* Problem description
Output every record again so that it matches the original word for word.

* Given records
►

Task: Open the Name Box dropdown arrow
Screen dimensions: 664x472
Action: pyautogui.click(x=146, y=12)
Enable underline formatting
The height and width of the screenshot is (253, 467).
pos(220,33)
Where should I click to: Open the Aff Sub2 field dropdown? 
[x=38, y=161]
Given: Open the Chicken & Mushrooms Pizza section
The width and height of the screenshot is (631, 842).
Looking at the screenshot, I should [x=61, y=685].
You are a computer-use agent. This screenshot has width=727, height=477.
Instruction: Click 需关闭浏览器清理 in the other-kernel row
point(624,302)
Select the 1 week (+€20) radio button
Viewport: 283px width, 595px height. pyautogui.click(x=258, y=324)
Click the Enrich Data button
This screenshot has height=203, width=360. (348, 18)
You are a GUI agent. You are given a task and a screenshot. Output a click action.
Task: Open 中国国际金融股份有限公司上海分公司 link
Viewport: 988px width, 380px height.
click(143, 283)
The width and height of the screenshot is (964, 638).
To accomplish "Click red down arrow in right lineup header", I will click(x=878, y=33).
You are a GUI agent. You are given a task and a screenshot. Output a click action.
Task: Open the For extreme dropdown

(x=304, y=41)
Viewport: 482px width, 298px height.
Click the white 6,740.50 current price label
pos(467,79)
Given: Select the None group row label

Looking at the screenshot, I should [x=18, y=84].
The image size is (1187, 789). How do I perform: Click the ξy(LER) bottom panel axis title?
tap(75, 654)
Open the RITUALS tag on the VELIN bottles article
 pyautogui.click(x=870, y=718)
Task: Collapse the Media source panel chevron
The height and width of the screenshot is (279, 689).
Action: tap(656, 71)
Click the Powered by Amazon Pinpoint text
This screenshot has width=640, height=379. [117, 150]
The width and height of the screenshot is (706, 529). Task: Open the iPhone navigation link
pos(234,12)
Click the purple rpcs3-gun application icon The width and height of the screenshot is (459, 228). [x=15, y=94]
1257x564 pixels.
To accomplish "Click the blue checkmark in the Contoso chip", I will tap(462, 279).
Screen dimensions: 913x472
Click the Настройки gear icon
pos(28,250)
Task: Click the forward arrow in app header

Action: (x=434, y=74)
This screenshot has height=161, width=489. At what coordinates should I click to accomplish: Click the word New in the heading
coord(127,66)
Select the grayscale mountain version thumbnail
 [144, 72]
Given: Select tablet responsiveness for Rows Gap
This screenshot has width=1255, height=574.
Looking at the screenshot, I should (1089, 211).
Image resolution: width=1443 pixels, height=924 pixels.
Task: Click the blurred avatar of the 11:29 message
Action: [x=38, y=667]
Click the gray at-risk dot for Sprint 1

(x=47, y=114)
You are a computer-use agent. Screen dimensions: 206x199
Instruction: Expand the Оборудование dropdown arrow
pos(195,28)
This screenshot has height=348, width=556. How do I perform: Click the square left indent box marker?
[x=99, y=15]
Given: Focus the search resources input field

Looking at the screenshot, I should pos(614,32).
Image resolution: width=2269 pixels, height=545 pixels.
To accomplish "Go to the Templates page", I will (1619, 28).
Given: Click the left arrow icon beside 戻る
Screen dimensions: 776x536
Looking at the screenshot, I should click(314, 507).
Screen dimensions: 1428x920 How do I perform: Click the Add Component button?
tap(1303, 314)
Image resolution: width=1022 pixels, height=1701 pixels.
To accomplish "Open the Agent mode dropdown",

◄

* Written reply
Task: Open the Name Box dropdown arrow
Screen dimensions: 664x472
Action: pyautogui.click(x=146, y=12)
Enable underline formatting
The height and width of the screenshot is (253, 467).
pos(220,33)
Where should I click to: Open the Aff Sub2 field dropdown? 
[x=38, y=161]
Given: Open the Chicken & Mushrooms Pizza section
The width and height of the screenshot is (631, 842).
Looking at the screenshot, I should [x=61, y=685].
You are a computer-use agent. This screenshot has width=727, height=477.
Instruction: Click 需关闭浏览器清理 in the other-kernel row
point(624,302)
Select the 1 week (+€20) radio button
Viewport: 283px width, 595px height. pyautogui.click(x=258, y=324)
Click the Enrich Data button
This screenshot has height=203, width=360. (348, 18)
You are a GUI agent. You are given a task and a screenshot. Output a click action.
Task: Open 中国国际金融股份有限公司上海分公司 link
Viewport: 988px width, 380px height.
click(143, 283)
The width and height of the screenshot is (964, 638).
To accomplish "Click red down arrow in right lineup header", I will click(x=878, y=33).
You are a GUI agent. You are given a task and a screenshot. Output a click action.
Task: Open the For extreme dropdown

(x=304, y=41)
Viewport: 482px width, 298px height.
Click the white 6,740.50 current price label
pos(467,79)
Given: Select the None group row label

Looking at the screenshot, I should [x=18, y=84].
The image size is (1187, 789). How do I perform: Click the ξy(LER) bottom panel axis title?
tap(75, 654)
Open the RITUALS tag on the VELIN bottles article
 pyautogui.click(x=870, y=718)
Task: Collapse the Media source panel chevron
The height and width of the screenshot is (279, 689).
Action: tap(656, 71)
Click the Powered by Amazon Pinpoint text
This screenshot has width=640, height=379. [117, 150]
The width and height of the screenshot is (706, 529). Task: Open the iPhone navigation link
pos(234,12)
Click the purple rpcs3-gun application icon The width and height of the screenshot is (459, 228). [x=15, y=94]
1257x564 pixels.
To accomplish "Click the blue checkmark in the Contoso chip", I will tap(462, 279).
Screen dimensions: 913x472
Click the Настройки gear icon
pos(28,250)
Task: Click the forward arrow in app header

Action: (x=434, y=74)
This screenshot has height=161, width=489. At what coordinates should I click to accomplish: Click the word New in the heading
coord(127,66)
Select the grayscale mountain version thumbnail
 [144, 72]
Given: Select tablet responsiveness for Rows Gap
This screenshot has width=1255, height=574.
Looking at the screenshot, I should (1089, 211).
Image resolution: width=1443 pixels, height=924 pixels.
Task: Click the blurred avatar of the 11:29 message
Action: [x=38, y=667]
Click the gray at-risk dot for Sprint 1

(x=47, y=114)
You are a computer-use agent. Screen dimensions: 206x199
Instruction: Expand the Оборудование dropdown arrow
pos(195,28)
This screenshot has height=348, width=556. How do I perform: Click the square left indent box marker?
[x=99, y=15]
Given: Focus the search resources input field

Looking at the screenshot, I should pos(614,32).
Image resolution: width=2269 pixels, height=545 pixels.
To accomplish "Go to the Templates page", I will (1619, 28).
Given: Click the left arrow icon beside 戻る
Screen dimensions: 776x536
Looking at the screenshot, I should click(314, 507).
Screen dimensions: 1428x920 How do I perform: Click the Add Component button?
tap(1303, 314)
Image resolution: width=1022 pixels, height=1701 pixels.
To accomplish "Open the Agent mode dropdown",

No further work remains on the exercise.